Passage to read:
To put it mildly, it’s been a rough cold and flu season for us. Our careful hygiene and frequent quarantine last year meant we had no colds, pretty much that whole year. So maybe we were overdue and needed to rebuild immunity to things. But wow. Thea has had three ear infections, Flu A, many colds and coughs and two separate trips to the ER for fever (thankfully never admitted). Siggy, Jeff and I have also been sick quite a bit (I don’t remember the last time I didn’t have a stuffy nose). It’s been hard on everyone, especially Thea who in all her maturity has clearly stated, “I don’t like it when things don’t happen the way they’re supposed to.” Sing it, sister. Plans have been changed or canceled so frequently over the past months that we’ve stopped telling her about upcoming things to spare her the disappointment. Thea’s current immunity levels are low and bordering on needing a special type of blood transfusion. We’ll find out next week about that but suffice it to say, it does not make us feel good going into this coronavirus storm.

Despite all the illness, Thea has continued to love school and excel at it. We can’t say enough about her magical teacher, who clearly adores her and all of the students and makes special effort to make Thea feel included even when we’re not there. Last week, for example, Thea facetimed into “centers” every single morning and was carried around to each table to complete the tasks. She hates missing school and asked for a school playkit at home so she can be the teacher. Before all this she’d been taking piano lessons and swimming which has built her confidence a lot.

Siggy continues to love her school and boss everyone around in the cutest way possible. Her biggest struggle is and probably always will be her little sister complex. She is furious she can’t do everything Thea can do and absolutely under no circumstances should you ever call her cute, which apparently means “little”.

Thea still goes to the hospital for twice monthly blood draws, takes her oral chemo every day and visits the OR for a lumbar puncture followed by IV chemo & steroids every three months. We just finished one of these “pulses” so she won’t need to go back again until May.

We started assessing our emergency supplies three weeks ago and spent two full weekends getting things organized. We felt crazy at the time because most people weren’t there with us yet, but are glad now that we didn’t have to shop in the insane mobs that have become the new normal this past week. So, to those readers in other parts of the country, it’s good to feel like you’re overreacting. Don’t let that stop you. In the end we’re actually shooting for that. If one day we can all say, man that was an overreaction, then actually it wasn't, it worked.

P.S. If you can’t stay inside and must make urgent errands etc, consider some of the automatic hygiene habits we’ve developed over time. If you are questioning any one of them, we built them for a reason. Ping us and ask and we will tell you stories.

  1. Sanitize immediately when entering and exiting the car, no matter what.

  2. 1)Sanitize immediately when entering the house, then 2) go straight to the bathroom and wash with soap. Why both? I’ve noticed we get distracted from step 2 sometimes.

Data block:
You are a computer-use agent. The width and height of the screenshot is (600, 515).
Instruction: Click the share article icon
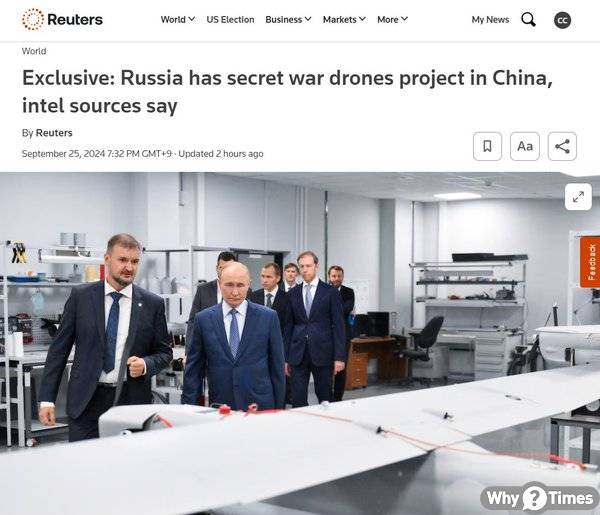(x=562, y=146)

What you have to do:
Which people does the family update above mention by name?

Exercise response:
Thea, Siggy, Jeff